Der Dortmunder SPD-Bundestagsabgeordneter hat sich in einer Erklärung gegen eine große Koalition von SPD und CDU ausgesprochen. Unter anderem stört ihn die Grenzen für Erneuerbare Energie, das Fehlen der Begrenzung von Managergehältern und die fehlende Gleichstellung gleichgeschlechtlicher Lebensgemeinschaften.
Bülow stellt sich damit gegen die Parteispitze im Bund und in NRW: Sigmar Gabriel und Hannelore Kraft werden zur Zeit für eine Zustimmung der Parteibasis zur großen Koalition bei der Mitgliederbefragung der SPD. In Dortmund, wo Bülow direkt gewählt wurde, sieht die Lage allerdings anders aus.

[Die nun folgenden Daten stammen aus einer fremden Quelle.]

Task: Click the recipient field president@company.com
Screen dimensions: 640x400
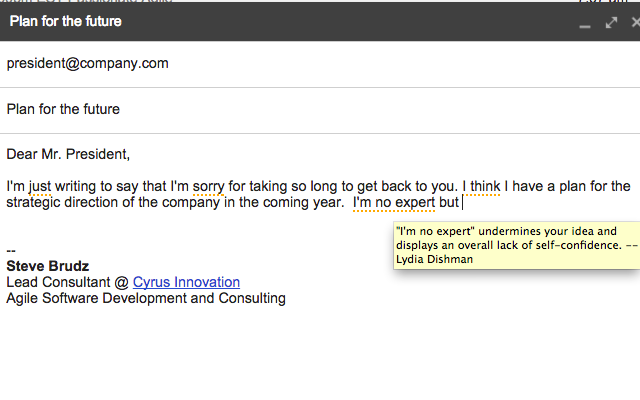Action: pyautogui.click(x=88, y=63)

Dortmunds SPD-Parteichef Franz-Josef Drabig ist einer der härtesten Kritiker der Zusammenarbeit von SPD und CDU im Bund – im Bund und in NRW ein Rebell, ist Bülows Haltung in Dortmund mehrheitsfähig
Anbei die Erklärung Bülows:
ERKLÄRUNG MARCO BÜLOW: WARUM ICH GEGEN DIE GROSSE KOALITION BIN
Ich habe die Koalitionsverhandlungen intensiv begleitet, den nun vorliegenden Koalitionsvertrag sehr genau durchgearbeitet und mit vielen Menschen darüber diskutiert. Keiner sollte es sich leicht machen mit seiner Entscheidung über ein Ja oder Nein zum Koalitionsvertrag und niemand sollte leichtfertig über diejenigen richten, die anders entscheiden. Argumente gibt es für und gegen eine Große Koalition. Wenn ich mir aber nicht nur die Überschriften anschaue, dann überwiegen für mich deutlich die Gegenargumente. Meine endgültige Entscheidung ist nur noch durch meine Basis zu beeinflussen, die ich zu einer Wahlkreiskonferenz eingeladen habe.